OmniScience Capital expects Nifty 50 to reach between 28,000 - 31,000 level during FY27
OmniScience Capital estimates the FY27 Nifty 50 EPS (earnings per share) to be around INR 1280 to INR 1320. With P/E multiples ranging from 22 to 24, the Nifty 50 is expected to be in the 28000 - 31000 range by the end of March 2027, implying a 15% to 25% upside from the current levels.
Nifty’s upward trajectory is fundamentally supported by earnings expansion, with growth estimated at 10%–13% for FY27. OmniScience Capital also expects a potential re-rating driven by easing geopolitical tensions, moderating crude prices, a strengthening INR, and a softer inflation outlook. These factors could enable the RBI to hold interest rates steady and also support renewed FII inflows.
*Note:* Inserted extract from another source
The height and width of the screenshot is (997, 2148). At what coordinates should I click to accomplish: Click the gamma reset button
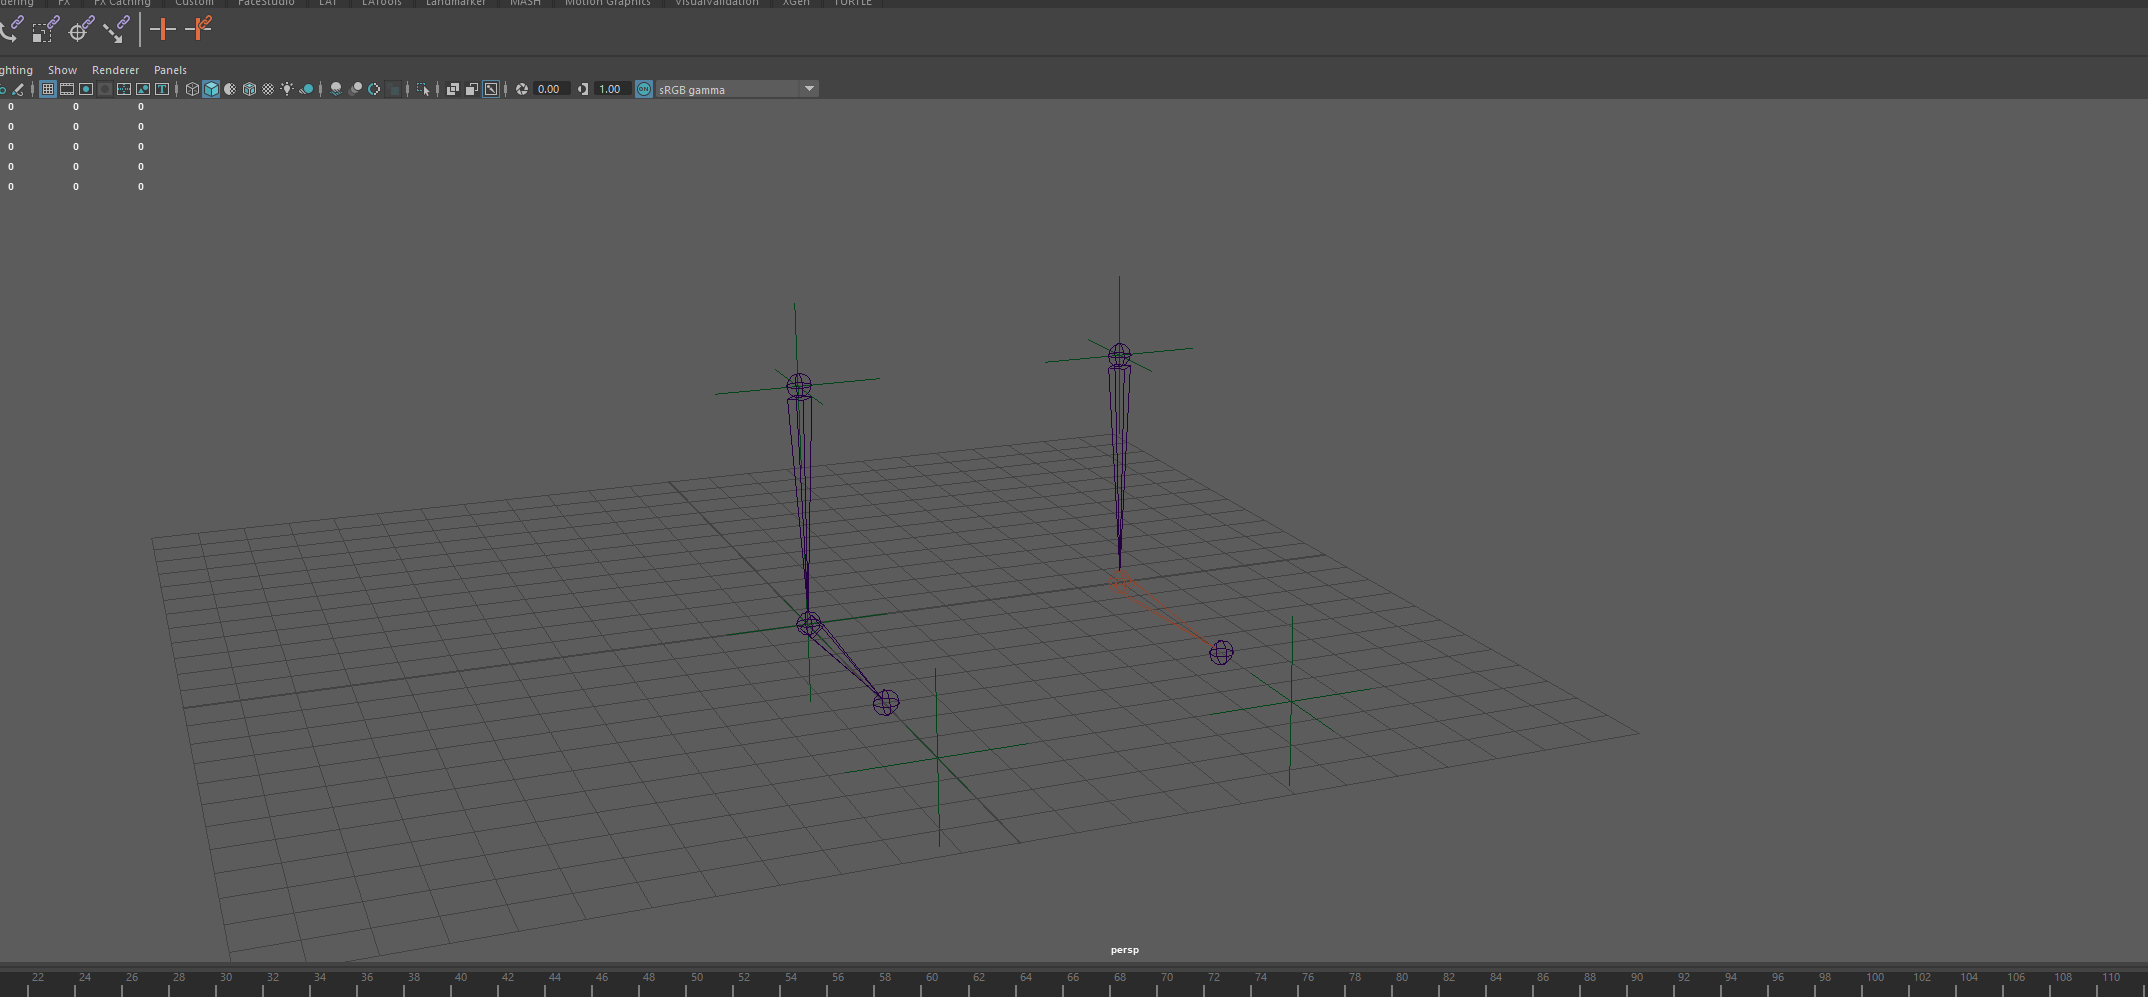coord(583,90)
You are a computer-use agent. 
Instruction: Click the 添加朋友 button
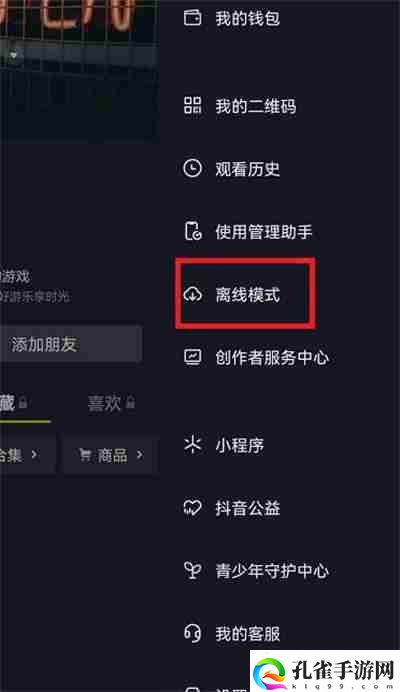click(x=71, y=344)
In the last 25 years, Nifty 50 has delivered ~14.26% CAGR incl. dividends exhibiting a sustained long-term uptrend, punctuated by sharp but relatively short-lived drawdowns, reflecting the underlying growth in earnings and liquidity support over time.
Vikas V Gupta, CEO & Chief Investment Strategist, OmniScience Capital said, “Market is significantly undervalued and even at moderate earnings growth rate returns are likely to be quite rewarding for the long-term investors who can tolerate volatility.”
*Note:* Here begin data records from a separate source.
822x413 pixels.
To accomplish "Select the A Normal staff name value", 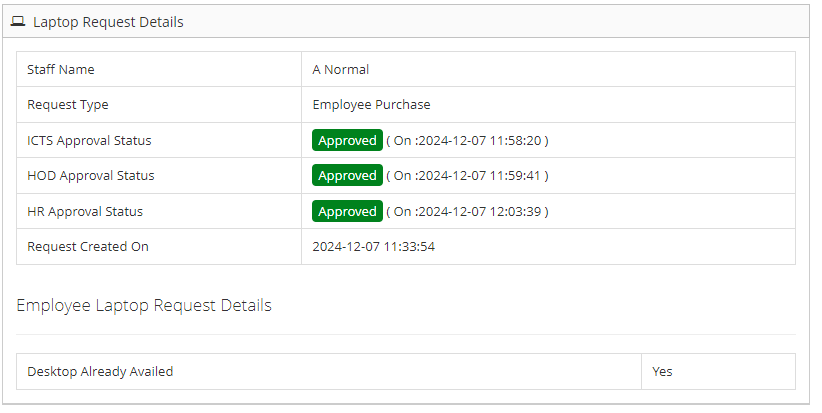I will pos(341,70).
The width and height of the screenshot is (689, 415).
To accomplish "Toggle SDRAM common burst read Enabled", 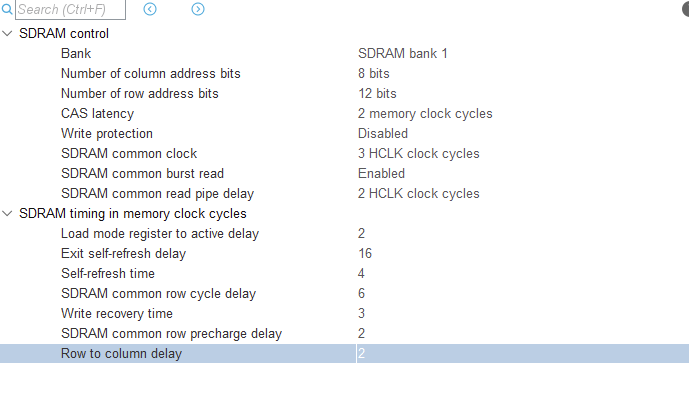I will point(381,173).
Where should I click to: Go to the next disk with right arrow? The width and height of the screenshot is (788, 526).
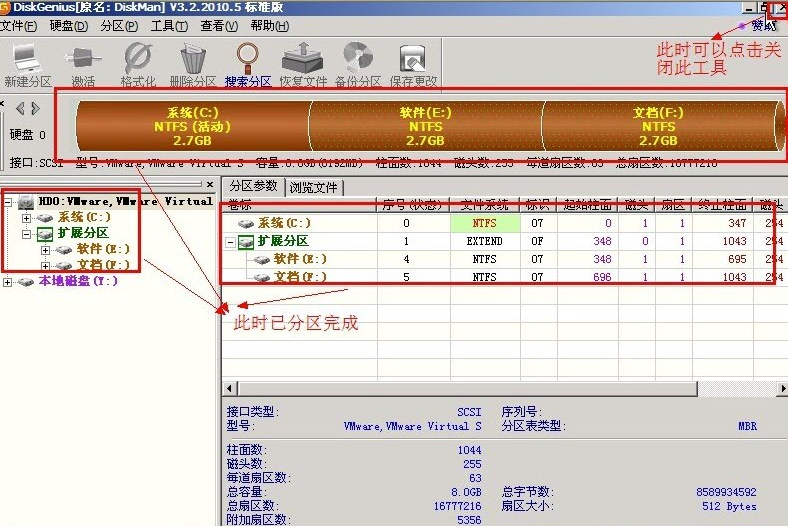[35, 108]
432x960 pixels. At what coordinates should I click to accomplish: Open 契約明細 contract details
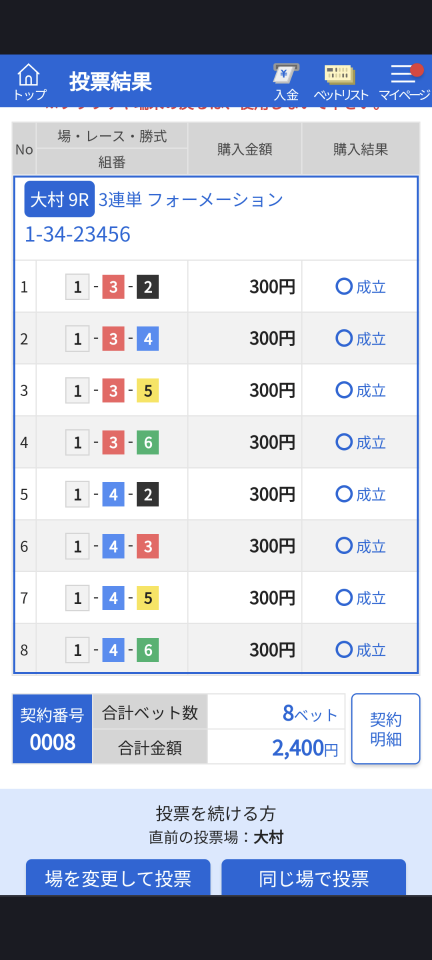click(385, 729)
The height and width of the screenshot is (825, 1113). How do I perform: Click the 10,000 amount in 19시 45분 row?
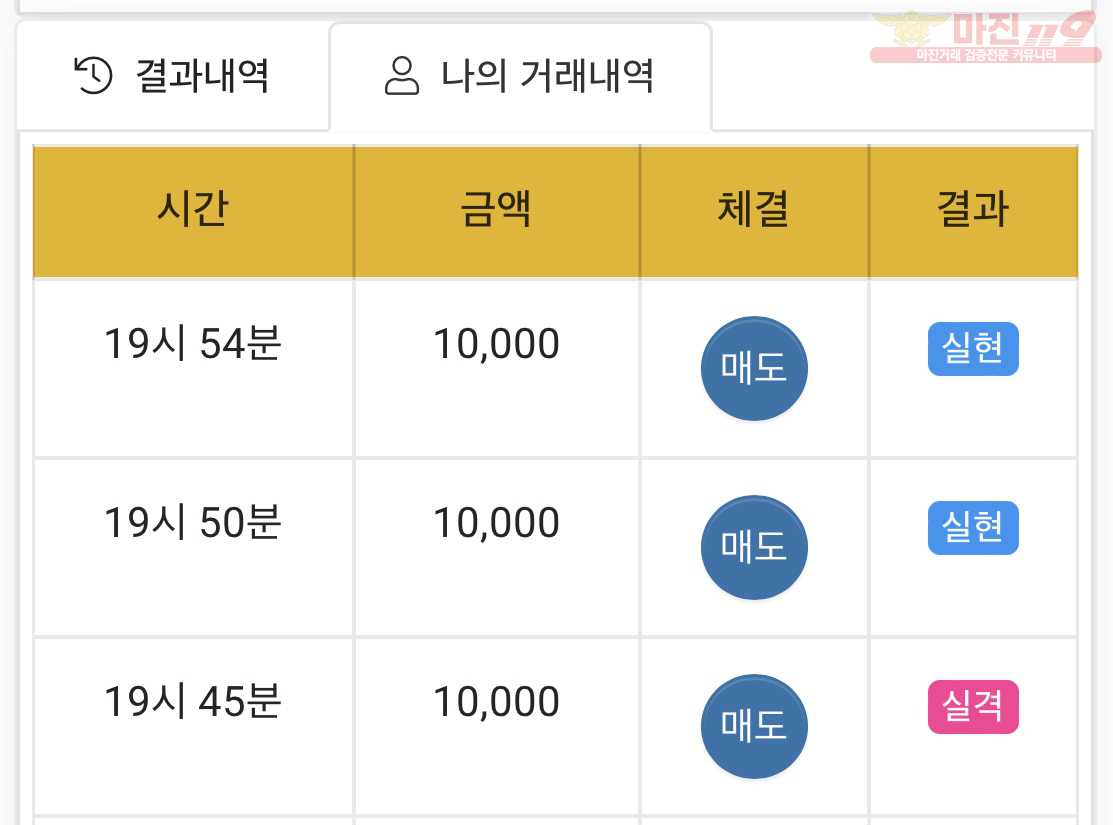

Banking – Strong System & Capex Tailwinds
Banks are in their best shape in a decade with GNPA below 2.5%, CRAR around 17%, and PCR near 76.6%, indicating robust balance sheets. This positions them to fund incremental credit of ~?94 lakh crore without fresh equity. A sustained government and corporate capex cycle should drive multi-year credit growth and earnings visibility.
Power – Energy Transition & Capex Supercycle
India’s power sector is entering a structural S-curve, with renewables, storage, and green hydrogen driving a shift toward ~74% installed capacity by 2035. A ?65–70 trillion capex opportunity, backed by strong policy support, underpins long-term growth. Rising electricity demand—potentially tripling—along with new-age consumption (EVs, data centers) adds durable visibility.
IT – Valuation Caution Amid Uncertainty
Despite recent corrections, IT stocks remain at fair-to-elevated valuations relative to growth visibility. Ongoing uncertainty around AI disruption and global tech spending warrants caution. It may be prudent to wait for clearer demand trends and more attractive entry points before increasing exposure. While the valuation from the long-term view point looks attractive, the issue is with the near to medium term growth outlook.
Ashwini Shami, President & Chief Portfolio Manager, OmniScience Capital said, “We are overweight on banks, financial services, and the power sector, driven by strong earnings growth, healthy balance sheets, and significant capital allocation toward capacity expansion. While we have traditionally been bullish on IT, the impact of AI on Indian IT remains uncertain, resulting in limited growth visibility over the medium term (2–3 years).”
Market Valuations Close to Long-term Averages: P/E ~21, P/B ~3.3
According to the latest report titled, “FY2027 Outlook: Resilient Economy Drives Return Potential In Undervalued Market” released by OmniScience Capital, markets could potentially deliver returns higher than the long term average return based on the historical analysis of index returns grouped by P/B buckets.
From a valuation standpoint, P/E and P/B multiples indicate that the market is currently at or below long-term averages but below prior cycle peaks. Current P/E is at ~20x and P/B is at ~3x.
1-year returns show a clear inverse relationship with starting valuations, lower P/B regimes (<2, 2–2.5) deliver materially higher returns, while outcomes compress sharply as valuations rise, turning decisively negative beyond 5x P/B.

3-year returns continue to exhibit a strong dependence on starting valuations, though the gradient is less steep than in 1-year returns. Returns compress meaningfully as valuations rise but it suggests that valuation impact moderates over longer holding periods but does not disappear.

5-year returns show a clear but more gradual relationship. Unlike shorter horizons, even higher valuation buckets (>4) generate positive returns, indicating that time helps mitigate valuation risk. The decline in returns from low to high valuations is smoother, suggesting that earnings growth and compounding play a larger role over longer periods, reducing the impact of entry multiples.